Friday, May 22, 2020


Orderly?
We had an orderly at Frick Hospital that one time impressed and befriended a very wealthy man.  The man set up a a rather substantial endowment for the hospital and would be continued as long as the orderly worked at the hospital. Donny was the orderly’s name. He was old when I started to work at the hospital. Slowly he developed bad habits that management finally had to step in to correct.
I’m sure that one habit started innocently enough. He ate the unclaimed trays of patients who had been sent home before the kitchen could collect them. That progressed to eating untouched food from partially eaten trays. He’d collect untouched items and eat them in the soiled utility room.
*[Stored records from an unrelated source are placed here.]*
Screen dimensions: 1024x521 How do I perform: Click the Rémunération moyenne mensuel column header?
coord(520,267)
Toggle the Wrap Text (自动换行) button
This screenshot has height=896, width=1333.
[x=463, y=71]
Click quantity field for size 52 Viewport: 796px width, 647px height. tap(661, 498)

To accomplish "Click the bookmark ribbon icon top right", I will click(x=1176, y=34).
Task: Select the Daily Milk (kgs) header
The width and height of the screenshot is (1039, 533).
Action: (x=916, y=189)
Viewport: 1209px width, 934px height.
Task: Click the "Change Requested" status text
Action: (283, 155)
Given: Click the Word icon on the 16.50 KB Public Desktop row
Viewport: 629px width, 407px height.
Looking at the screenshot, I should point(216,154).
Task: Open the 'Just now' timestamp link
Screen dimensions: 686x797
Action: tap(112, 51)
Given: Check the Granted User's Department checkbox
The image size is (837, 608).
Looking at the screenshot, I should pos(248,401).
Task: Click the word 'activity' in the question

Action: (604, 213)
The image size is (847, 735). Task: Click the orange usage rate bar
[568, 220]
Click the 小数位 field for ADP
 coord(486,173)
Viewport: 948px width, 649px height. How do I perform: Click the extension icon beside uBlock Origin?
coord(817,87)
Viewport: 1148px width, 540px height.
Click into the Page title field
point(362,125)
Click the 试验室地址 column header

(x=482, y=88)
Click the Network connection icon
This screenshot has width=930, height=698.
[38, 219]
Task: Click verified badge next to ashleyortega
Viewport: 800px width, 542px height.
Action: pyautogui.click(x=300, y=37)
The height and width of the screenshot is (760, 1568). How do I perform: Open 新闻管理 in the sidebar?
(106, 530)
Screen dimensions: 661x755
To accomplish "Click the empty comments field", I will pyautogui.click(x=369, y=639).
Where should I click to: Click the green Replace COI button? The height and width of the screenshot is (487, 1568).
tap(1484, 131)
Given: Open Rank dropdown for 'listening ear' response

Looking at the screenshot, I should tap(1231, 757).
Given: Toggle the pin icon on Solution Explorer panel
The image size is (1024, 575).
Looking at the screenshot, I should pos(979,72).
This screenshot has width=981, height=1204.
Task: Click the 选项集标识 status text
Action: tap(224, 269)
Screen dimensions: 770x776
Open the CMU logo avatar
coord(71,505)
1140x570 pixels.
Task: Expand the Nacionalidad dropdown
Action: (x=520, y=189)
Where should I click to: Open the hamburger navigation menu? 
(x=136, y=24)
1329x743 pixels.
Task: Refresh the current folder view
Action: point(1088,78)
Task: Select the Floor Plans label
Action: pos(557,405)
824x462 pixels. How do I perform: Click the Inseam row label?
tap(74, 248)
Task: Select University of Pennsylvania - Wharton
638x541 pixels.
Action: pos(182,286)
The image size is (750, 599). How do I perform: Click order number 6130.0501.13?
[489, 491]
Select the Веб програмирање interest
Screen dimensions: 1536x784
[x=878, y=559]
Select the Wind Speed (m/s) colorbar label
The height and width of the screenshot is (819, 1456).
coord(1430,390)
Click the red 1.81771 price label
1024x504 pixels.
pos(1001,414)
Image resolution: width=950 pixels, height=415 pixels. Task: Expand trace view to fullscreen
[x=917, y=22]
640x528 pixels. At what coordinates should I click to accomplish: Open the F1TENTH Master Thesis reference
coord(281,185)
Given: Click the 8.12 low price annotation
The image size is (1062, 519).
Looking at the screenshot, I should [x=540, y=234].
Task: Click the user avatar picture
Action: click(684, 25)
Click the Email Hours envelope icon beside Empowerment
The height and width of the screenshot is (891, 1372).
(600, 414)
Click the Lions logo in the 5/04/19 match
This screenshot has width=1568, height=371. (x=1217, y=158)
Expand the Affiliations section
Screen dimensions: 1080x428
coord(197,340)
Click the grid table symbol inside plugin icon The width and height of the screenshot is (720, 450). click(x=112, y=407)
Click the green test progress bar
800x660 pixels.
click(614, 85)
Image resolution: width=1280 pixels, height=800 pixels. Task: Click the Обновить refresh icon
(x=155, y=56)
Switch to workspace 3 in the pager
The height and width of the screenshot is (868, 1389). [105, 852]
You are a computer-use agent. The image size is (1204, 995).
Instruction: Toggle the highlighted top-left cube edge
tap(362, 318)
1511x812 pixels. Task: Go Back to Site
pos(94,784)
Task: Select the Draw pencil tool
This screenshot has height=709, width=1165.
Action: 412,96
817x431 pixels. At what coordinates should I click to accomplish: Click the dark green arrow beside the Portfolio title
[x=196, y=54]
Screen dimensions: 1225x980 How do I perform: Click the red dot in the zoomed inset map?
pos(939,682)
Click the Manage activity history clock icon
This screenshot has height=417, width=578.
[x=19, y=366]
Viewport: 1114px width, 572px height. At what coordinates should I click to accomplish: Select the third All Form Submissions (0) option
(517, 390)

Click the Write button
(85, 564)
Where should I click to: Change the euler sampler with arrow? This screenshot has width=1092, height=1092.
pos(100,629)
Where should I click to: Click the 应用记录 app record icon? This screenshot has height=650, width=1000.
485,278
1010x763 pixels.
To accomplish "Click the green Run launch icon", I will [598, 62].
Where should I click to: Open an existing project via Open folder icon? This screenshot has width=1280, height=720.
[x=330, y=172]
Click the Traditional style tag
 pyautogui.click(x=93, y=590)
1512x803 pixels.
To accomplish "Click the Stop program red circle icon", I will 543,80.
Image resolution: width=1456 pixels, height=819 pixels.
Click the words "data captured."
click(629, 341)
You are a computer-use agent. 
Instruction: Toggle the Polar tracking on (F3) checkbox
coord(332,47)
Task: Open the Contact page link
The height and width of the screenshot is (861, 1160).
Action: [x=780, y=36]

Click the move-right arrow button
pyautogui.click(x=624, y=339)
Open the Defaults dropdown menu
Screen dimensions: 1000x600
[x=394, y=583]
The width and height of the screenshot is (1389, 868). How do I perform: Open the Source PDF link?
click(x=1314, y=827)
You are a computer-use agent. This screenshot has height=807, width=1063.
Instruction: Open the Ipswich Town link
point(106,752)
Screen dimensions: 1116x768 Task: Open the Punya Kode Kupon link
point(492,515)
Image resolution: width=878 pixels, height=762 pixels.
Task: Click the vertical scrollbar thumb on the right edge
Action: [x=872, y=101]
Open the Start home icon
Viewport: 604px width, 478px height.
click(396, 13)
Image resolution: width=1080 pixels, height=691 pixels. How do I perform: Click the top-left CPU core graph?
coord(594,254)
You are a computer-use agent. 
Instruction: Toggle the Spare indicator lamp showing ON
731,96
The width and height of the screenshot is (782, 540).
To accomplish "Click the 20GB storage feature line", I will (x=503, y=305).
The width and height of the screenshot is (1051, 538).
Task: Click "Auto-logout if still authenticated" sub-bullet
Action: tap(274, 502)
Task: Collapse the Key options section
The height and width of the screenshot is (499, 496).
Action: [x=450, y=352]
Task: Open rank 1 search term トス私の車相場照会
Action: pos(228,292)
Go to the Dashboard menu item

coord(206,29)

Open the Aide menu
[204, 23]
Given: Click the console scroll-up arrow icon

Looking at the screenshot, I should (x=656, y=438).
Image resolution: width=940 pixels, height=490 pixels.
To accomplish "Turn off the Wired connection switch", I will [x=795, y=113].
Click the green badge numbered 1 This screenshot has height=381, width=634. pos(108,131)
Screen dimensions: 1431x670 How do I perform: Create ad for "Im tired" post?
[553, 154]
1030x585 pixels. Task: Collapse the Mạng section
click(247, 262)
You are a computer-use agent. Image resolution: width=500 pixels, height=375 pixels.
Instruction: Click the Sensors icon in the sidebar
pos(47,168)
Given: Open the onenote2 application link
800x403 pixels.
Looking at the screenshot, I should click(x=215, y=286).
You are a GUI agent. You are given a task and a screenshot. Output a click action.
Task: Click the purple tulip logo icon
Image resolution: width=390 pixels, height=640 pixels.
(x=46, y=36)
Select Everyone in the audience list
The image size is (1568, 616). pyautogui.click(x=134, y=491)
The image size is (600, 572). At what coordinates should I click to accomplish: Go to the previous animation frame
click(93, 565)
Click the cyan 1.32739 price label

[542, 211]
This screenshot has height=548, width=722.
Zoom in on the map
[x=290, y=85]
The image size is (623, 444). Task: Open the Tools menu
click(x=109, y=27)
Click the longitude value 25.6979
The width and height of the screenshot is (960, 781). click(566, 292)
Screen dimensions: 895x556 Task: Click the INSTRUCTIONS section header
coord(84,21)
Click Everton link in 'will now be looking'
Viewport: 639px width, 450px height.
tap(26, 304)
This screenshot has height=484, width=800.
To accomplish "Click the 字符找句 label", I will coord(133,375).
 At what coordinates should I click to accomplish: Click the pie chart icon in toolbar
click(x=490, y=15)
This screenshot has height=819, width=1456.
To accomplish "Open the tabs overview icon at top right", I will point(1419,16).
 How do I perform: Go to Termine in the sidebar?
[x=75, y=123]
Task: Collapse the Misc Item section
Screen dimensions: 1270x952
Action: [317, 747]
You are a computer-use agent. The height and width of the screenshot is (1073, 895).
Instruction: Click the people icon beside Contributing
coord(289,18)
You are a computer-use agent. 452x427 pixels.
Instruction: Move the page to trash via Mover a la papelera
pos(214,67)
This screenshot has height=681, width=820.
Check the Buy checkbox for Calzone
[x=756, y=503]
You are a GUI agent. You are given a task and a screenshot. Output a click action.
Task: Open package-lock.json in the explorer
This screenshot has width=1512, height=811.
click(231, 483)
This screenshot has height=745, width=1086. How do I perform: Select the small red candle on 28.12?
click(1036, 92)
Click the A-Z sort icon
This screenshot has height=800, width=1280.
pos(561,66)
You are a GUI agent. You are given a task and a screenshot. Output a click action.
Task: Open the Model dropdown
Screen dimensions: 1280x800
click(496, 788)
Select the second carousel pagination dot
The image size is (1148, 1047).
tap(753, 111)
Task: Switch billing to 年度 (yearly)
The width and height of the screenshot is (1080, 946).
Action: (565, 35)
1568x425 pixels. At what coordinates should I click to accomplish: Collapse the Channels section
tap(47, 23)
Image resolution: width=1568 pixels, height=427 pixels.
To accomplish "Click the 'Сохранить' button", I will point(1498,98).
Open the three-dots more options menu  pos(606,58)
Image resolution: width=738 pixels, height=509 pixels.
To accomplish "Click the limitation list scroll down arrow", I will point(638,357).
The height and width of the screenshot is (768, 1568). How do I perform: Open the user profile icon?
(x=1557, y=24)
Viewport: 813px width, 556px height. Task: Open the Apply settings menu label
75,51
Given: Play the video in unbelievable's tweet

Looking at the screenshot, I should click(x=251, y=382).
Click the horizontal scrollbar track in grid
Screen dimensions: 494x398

Eventually, someone spoke with management and Donny could eat his midday meal in the cafeteria for free, if he stopped eating from patient trays.
Over the years Donny’s white uniforms became at best dirty, greasy gray. He’d wear them for several days before he would wash them. Other staff members made jokes about his clothes. “It’s easy for Donny to put on his uniform in the morning, yellow in the front and brown in the back.” Or he” just leans this clothes in the corner at night, until morning.” Sometimes, he would drink too much and would fall asleep on the hard, wooden benches in the men’s locker room. He would wake with a headache, but he wouldn’t have to change clothes. He was still wearing his “whites.”
Administration finally told him to stop and instead wear fresh operating room greens each day. They “promoted” him to locating missing wheelchairs and carts and returning them to their proper floors.
Each day before starting his rounds, he would laboriously copy the day’s menu on the back of an envelope and share it with staff on all the floors.
They had chili on the Thursday, the day they passed out pay checks. He’d call out as he rounded, “Chili and checks.” On lunches of chicken, mashed potatoes, and gravy, he’d share, “Chicken hips and smashed potatoes.”
He called his beer “Polish pop” and his chewing tobacco “West Virginia coleslaw,” and he didn’t like women. He’d walk nearly five miles one way each day, rain or shine, only missing one week of work when he was hospitalized with pneumonia. People would offer him rides. Occasionally he would accept, but he would look in first and if it was a woman, he’d shake his head and walk on.
One day, one of nursing’s secretaries was driving home in a tremendous downpour. She saw Donny walking with his jacket zipped up, hunched over, trying to protect his face from the pounding rain. She stopped. Donny looked inside and shook his head. She leaned over rolled down the window a crack and said, “Donny, if you don’t get in this car right now, I’m gonna kick your ass.” Between the secretary’s threat and the rainstorm, Donny climbed inside her car and allowed her to drive him home.